Work required » In the entries below, find the line containing "Where should I click to: Click" and the line containing "Viewport: 910px width, 708px height.". Copy those two lines and everything between them exactly, and only that.

### Material for this task ###

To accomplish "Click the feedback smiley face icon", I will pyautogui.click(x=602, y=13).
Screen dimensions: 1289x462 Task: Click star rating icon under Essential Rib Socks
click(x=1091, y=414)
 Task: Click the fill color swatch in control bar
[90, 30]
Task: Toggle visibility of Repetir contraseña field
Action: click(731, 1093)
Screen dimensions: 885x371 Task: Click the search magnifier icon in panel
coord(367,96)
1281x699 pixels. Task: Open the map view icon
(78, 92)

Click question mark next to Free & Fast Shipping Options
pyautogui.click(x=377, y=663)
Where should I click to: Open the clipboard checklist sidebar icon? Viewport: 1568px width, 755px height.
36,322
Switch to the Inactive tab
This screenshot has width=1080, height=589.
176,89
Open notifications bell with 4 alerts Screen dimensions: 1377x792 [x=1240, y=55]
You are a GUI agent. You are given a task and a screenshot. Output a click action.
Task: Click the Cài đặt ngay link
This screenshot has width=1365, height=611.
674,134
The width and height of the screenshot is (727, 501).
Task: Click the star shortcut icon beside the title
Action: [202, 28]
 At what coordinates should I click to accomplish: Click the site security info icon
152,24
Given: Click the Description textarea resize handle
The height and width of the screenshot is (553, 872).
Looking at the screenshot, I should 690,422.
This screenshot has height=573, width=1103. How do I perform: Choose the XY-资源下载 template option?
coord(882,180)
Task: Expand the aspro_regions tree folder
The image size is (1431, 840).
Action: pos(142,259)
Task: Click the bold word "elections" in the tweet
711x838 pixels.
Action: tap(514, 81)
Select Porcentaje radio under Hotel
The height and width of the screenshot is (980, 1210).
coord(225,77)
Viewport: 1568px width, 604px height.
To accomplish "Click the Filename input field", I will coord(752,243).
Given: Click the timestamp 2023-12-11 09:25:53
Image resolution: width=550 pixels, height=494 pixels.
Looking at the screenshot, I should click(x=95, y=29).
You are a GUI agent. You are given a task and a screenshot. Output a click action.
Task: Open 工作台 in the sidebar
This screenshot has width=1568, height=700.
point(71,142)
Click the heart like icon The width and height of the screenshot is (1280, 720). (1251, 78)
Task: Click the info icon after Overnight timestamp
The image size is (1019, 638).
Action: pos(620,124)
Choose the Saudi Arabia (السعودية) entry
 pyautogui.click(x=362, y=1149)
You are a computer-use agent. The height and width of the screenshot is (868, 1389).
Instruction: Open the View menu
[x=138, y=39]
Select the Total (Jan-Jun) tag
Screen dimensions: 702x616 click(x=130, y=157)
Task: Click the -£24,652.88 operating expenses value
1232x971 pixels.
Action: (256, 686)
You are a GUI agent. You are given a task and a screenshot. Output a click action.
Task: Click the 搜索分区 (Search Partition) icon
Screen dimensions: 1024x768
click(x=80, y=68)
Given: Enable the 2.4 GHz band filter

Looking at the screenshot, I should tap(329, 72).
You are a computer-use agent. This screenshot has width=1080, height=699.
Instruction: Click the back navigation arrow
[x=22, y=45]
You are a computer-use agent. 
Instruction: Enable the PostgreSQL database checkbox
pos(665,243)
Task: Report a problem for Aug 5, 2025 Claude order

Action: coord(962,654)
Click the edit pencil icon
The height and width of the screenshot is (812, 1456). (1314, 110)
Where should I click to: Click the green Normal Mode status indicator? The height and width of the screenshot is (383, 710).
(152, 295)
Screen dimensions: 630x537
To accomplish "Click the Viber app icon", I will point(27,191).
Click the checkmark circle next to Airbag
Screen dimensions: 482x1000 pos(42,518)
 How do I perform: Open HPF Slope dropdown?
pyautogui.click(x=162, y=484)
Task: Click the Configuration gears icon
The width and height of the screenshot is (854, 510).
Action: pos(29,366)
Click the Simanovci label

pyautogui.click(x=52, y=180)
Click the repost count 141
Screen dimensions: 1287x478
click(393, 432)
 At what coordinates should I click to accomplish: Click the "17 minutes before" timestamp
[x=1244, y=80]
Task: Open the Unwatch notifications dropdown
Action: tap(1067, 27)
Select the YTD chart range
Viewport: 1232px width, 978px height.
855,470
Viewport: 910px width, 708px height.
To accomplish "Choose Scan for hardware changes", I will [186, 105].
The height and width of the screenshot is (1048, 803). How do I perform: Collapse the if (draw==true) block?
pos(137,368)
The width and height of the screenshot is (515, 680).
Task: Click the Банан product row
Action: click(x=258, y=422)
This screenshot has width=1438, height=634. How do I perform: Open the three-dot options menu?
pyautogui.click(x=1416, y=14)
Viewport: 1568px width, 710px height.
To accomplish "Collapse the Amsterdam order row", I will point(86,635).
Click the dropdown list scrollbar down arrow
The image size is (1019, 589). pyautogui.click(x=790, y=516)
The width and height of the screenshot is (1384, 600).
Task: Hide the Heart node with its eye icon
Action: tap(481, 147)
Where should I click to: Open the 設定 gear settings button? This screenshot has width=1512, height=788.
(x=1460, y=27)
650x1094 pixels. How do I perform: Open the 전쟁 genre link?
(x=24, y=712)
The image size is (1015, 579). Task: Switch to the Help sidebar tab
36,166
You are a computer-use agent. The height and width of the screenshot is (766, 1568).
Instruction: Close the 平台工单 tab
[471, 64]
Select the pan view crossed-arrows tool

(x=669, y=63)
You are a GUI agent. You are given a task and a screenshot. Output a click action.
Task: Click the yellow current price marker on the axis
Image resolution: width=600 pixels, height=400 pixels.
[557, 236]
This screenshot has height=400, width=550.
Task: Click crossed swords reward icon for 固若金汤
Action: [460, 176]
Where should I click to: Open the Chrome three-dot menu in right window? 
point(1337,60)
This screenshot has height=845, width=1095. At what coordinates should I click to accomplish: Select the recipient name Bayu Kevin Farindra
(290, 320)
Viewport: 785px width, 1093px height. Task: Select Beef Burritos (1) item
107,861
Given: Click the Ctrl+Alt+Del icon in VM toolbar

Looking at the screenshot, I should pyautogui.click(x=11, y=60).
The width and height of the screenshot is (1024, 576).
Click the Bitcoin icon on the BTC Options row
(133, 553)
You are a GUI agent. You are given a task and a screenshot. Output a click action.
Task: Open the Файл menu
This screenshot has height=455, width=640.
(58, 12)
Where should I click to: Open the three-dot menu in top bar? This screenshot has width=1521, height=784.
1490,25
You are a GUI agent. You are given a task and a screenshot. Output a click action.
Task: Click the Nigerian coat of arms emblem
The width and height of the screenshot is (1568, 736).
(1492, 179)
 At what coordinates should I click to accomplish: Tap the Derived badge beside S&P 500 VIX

###

Solution to this problem »
Where should I click to: Click the green Normal Mode status indicator? The height and width of the screenshot is (383, 710).
(152, 295)
Screen dimensions: 630x537
To accomplish "Click the Viber app icon", I will point(27,191).
Click the checkmark circle next to Airbag
Screen dimensions: 482x1000 pos(42,518)
 How do I perform: Open HPF Slope dropdown?
pyautogui.click(x=162, y=484)
Task: Click the Configuration gears icon
The width and height of the screenshot is (854, 510).
Action: pos(29,366)
Click the Simanovci label

pyautogui.click(x=52, y=180)
Click the repost count 141
Screen dimensions: 1287x478
click(393, 432)
 At what coordinates should I click to accomplish: Click the "17 minutes before" timestamp
[x=1244, y=80]
Task: Open the Unwatch notifications dropdown
Action: tap(1067, 27)
Select the YTD chart range
Viewport: 1232px width, 978px height.
855,470
Viewport: 910px width, 708px height.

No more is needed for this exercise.